All my snapshots from this year's festival can be found HERE.

Here's my favorite music from Day 1:

RICHARD JOHNSTON & PETER WILLIAMSAlthough he's not that well-known, Richard Johnston was one of the true highlights of the first day. This was his second Thirsty Ear appearance, the first being back in 2007.

For those unfamiliar, Johnston is a Memphis street musician, who earns a living giving performances on Beale Street. Usually he plays as a one-man band playing guitar or one of his home-made diddley bows with his bands and drums with his feet.

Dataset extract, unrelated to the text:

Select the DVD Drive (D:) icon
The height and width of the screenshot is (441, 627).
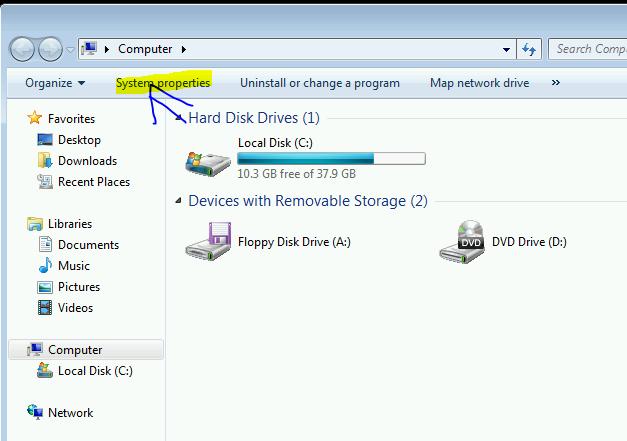[462, 241]
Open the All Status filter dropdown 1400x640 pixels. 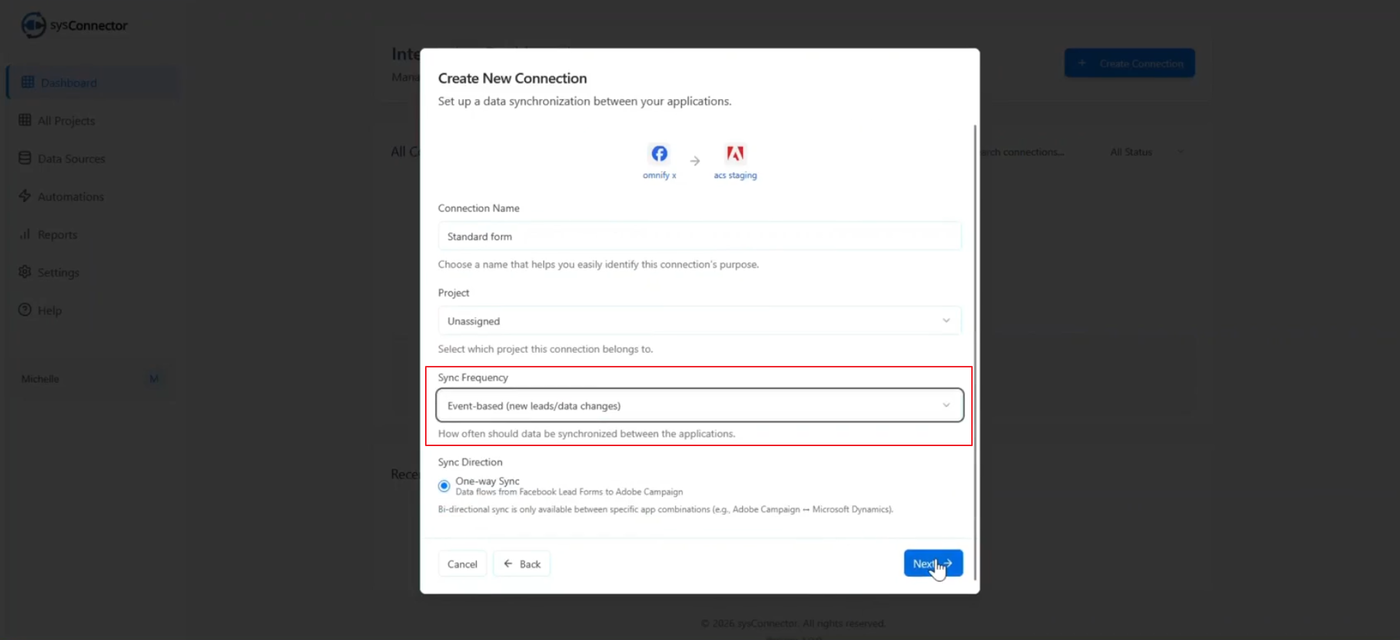pos(1146,152)
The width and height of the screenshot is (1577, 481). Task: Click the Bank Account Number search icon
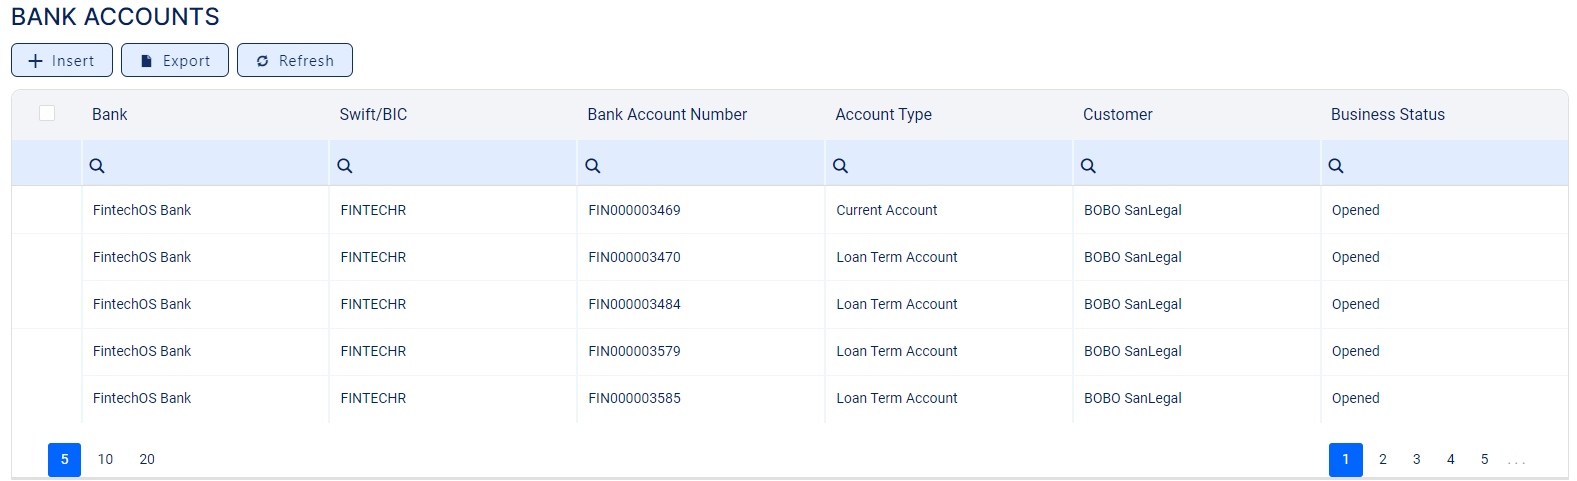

He had a couple of his homemade cigar-box contraptions with him Saturday. "You don't have to spend $2,500 on a guitar to have a lot of fun," he said.

But he also expanded his one-man band show saturday with the addition of Santa Fe's own Peter Williams on bass for several songs. With Peter, Johnston sounded a lot like The Black Keys.

I bought a copy of Johnston's Official Bootleg #1. The album, recorded several years ago, is good, but it doesn't come anywhere close to his live performances.

ASLEEP AT THE WHEEL As much as I loved Johnston, I think my favorite performance Saturday was Asleep at the Wheel.

I'd only seen them once before -- at Club West circa 1984. Some of the current members of the band might not have even been born at that point. But if anything, this band is even tighter than the old days, Eddie Rivers, who also has played with Wayne Hancock, is a monster on steel guitar -- and he doubles on sax. Jason Roberts is a great fiddler and singer, and singer Elizabeth McQueen is a delight. But deserving the most credit is frontman/founding member/western-swing visionary Ray Benson. He's the glue that holds it all together.

While I loved all the classic western-swing songs they did, ("Oh You Pretty Woman" is the one that got stuck in my head) I've got to say that Wheel's version of "Hot Rod Lincoln" Saturday nearly rivaled Commander Cody's and Bill Kirchen's versions.
Felix y Los Gatos was the last band I saw at last year's Thirsty Ear Festival, so I guess it's appropriate that they were the first I saw this year.

Last year the rain forced the Cats to abandon the outside main stage and play inside the hotel. But this year they were able to reclaim the main stage. And they did it like pros.

For those who've never seen them, Felix and the boys, who call Albuquerque home, play a mean mixture of ranchero, zydeco, country, blues and rock. Mostly they do originals, though they did sneak in a cover of The Rolling Stones' "Miss You" as well as their version of "Don't Mess with My Toot Toot." While Felix's version of this zydeco classic is a lot of fun, I have to admit I was relieved that this year that they didn't make it last 45 minutes like they did last year.

The Thirsty Ear Festival continues today with performances by Dave Alvin & The Guilty Women, Hayes Carll, Darrell Scott, Alex Maryol and more.